It's a funny thing about money...
Thank you for all of your concerns. With the economic hard times, everybody has been affected. I am lucky to have a job...there are many out there without. I know the numbers came out to nearly some 600,000 people, but I know that there are more out there without work.
On another note, I have begun working again! Nothing impressive, but surely thought provoking...in a procedural way of course.
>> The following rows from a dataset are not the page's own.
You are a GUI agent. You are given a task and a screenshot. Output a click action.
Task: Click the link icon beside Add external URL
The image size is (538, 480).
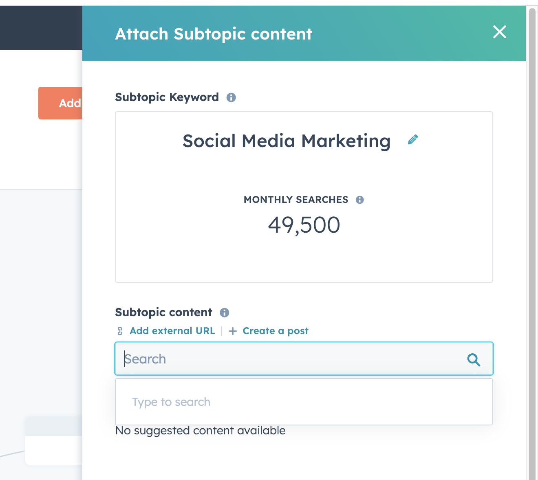pos(119,331)
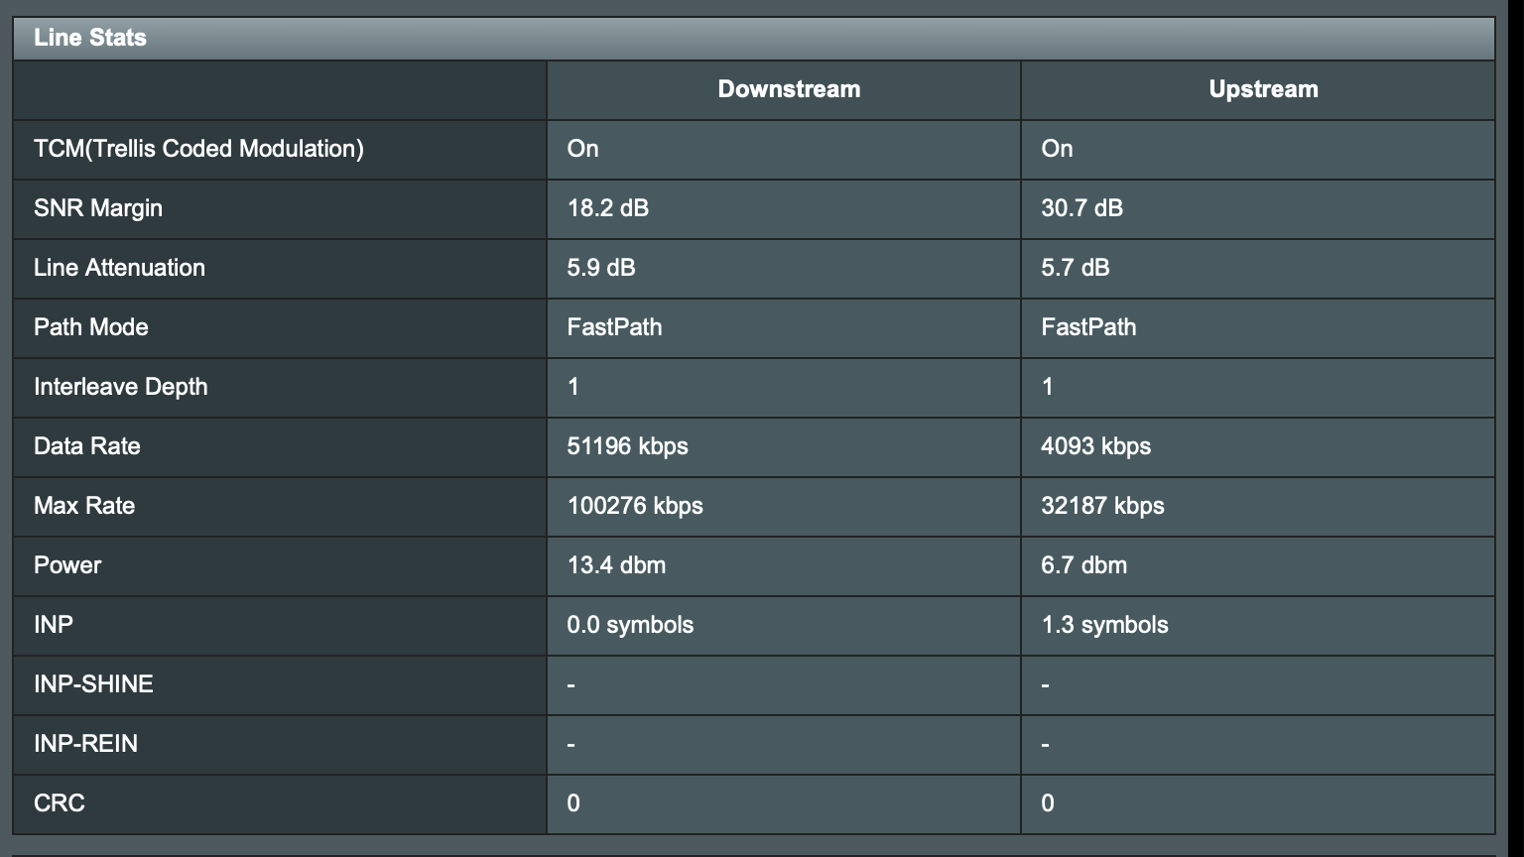The image size is (1524, 857).
Task: Select downstream SNR Margin value 18.2 dB
Action: click(608, 208)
I had a thought one day...about Jun Kaneko. He does huge pieces, called Dangos (trans. Japanese dumplings, or dumplings), that are often seen in public spaces (in front of buildings, etc). I went to a lecture that he was doing at the Japanese American National Museum in LA a while back where he was explaining that he bisque fired these Dangos for weeks because they were so large and thick. I know that this might sound crazy, but does he really need to fire em that slowly? or is it a marketing scheme to pump the value into this work? ie, unlike standard ceramic artists, I fire by pieces an exorbitantly long time and thus my work is priced higher. Like I said, crazy thought about what it really takes for a ceramic artist to make it in the mainstream.
Of course, this is all really prompted by the fact that I feel that ceramic artists are, in general, at the lowest spot on the totem-pole. One might say we were are the pediatrics of the art field, although that might even be questionable considering the fine line we dance between art and craft.